キレる俺と笑うミリーを見て、鑑定士が声をかけてきた。


「にいちゃん、早漏でもイケるだけマシだよ。俺なんか床に擦り付けすぎて射精障害を患っちまってな……」

「いや、なんの話!? やめて、そういうの聞きたくない!」


 生々しい。床オナはマジでやめとけ。

 じゃなくて。


「おい、これどうすんだよ。こんなんで生きていけるのか……?」


あまりのことに流石に不安になる。

こんなスキルでこの世界を生き抜けるだろうか…


「まあ、スキルのことはもうしょうがないですよ。諦めてください」

「お前、簡単にいうけどなぁ…」

「大丈夫です! 役立たずスキルですけど生きる分には問題ないはず!早漏も個性!」


いや、そうなんだろうけど。

それにしたってあんまりだ。

あと、あんまり大きい声で早漏とか言わないでくれ。


「さあ、スキルもわかったところで早速編入手続きに行きますよ!」


 こいつ、話変えようとしてるな。


「ん、編入?」

「はい、色々考えたんですが、遥さんも生前はまだ17歳の高校生でしたわけですし、やはり学校に通うのがいいかと思いまして」


 たしかに、俺は生前は普通の高校生だった。

 いきなりこの世界で働けというのもハードルが高い。学校で勉強をしどう生きるのか決める時間をくれるのはありがたい。


「そりゃありがたい話だな」

「そうでしょう? 天使の便利パワーでいろいろ面倒な手続きは全部すっ飛ばせるので。さあ、ワクワク学園ライフを始めましょう!」


 ミリーは指を鳴らす。

 すると、また世界が回り気づけばとても大きな建築物の前にいた。


「さあ、着きましたよ! ここが遥さんが通うことになる聖ガルス学院です!」


 聖ガルス学院は、ガルスの中でも一番歴史のある教育機関だ。日本でいうなら名門私立高校といったところか。

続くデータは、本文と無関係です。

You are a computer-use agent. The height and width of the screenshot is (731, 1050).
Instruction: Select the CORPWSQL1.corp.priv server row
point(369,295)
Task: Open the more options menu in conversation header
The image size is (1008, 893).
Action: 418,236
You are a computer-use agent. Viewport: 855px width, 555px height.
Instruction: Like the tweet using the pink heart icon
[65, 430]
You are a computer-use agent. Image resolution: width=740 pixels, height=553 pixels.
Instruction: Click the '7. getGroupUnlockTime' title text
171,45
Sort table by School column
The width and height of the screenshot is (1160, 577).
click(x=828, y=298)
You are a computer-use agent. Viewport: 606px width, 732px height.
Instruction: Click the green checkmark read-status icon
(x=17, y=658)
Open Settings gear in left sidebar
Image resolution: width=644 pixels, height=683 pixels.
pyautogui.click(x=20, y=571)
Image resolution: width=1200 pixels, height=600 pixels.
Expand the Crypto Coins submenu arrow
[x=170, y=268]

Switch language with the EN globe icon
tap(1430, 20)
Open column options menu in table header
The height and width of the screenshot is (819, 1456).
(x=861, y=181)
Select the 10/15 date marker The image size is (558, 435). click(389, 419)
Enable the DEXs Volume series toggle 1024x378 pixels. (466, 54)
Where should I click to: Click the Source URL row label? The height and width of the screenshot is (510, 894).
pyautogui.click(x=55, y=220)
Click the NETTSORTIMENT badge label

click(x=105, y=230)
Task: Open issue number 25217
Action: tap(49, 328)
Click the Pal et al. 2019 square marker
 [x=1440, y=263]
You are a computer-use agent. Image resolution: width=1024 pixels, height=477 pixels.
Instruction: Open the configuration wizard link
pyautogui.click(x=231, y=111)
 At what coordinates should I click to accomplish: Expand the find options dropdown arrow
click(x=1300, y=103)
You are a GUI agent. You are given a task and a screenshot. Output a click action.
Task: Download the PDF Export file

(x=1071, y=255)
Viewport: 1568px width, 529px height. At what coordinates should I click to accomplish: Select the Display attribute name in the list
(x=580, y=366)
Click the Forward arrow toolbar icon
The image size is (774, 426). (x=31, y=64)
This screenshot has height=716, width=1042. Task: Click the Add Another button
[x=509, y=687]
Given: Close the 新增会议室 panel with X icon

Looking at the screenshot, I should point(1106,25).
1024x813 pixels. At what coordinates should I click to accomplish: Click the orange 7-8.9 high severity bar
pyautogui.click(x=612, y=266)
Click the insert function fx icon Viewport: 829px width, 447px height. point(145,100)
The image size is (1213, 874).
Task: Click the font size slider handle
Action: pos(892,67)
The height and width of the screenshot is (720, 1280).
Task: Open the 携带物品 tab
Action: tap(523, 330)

 俺は天使パワーで転校生として認知されているらしく、学院に入るとすぐに教師が待っていた。

 白髪まじりの髪をひっつめにしている女性と、優しそうな雰囲気とおじさんの二人だ。 


「Mr.コイズミ、はじめまして。私はマルガリータ・ゲルモンド教授」

「あ、はい、はじめまして。……マクゴ○ガル先生だ、おい、マクゴ○ガル先生がいる」

「違います、ていうかハリポタ好きですね……言っときますけど、魔法とかないですからね」

「お前の天使パワーは?」

「私のは天使パワーであって魔法ではありませんから」


耳打ちすると、ミリーは呆れたように笑った。

くそ、本当にこいつ笑うとかわいいな。


「早速ですが、Mr.コイズミ。あなたには私の受け持つクラスに転入していただきます。規律を守り、勉学に励むように」

「あ、はい。頑張ります」

「Ms.コイズミはこちらのハウゼン教授のクラスに所属してもらいます」

「はい、わかりました〜〜」


元気に返事をするとミリーはこちらを見てニヤリと笑った。


「一緒のクラスじゃなくて残念ですね、兄さん?」

「おい、マジか……」

「兄妹ということにしておいた方がなにかと都合がいいですから。よろしくお願いします!」


というわけで、俺の第二の人生はまた一歩進んだ。

面倒くさい妹の誕生とともに。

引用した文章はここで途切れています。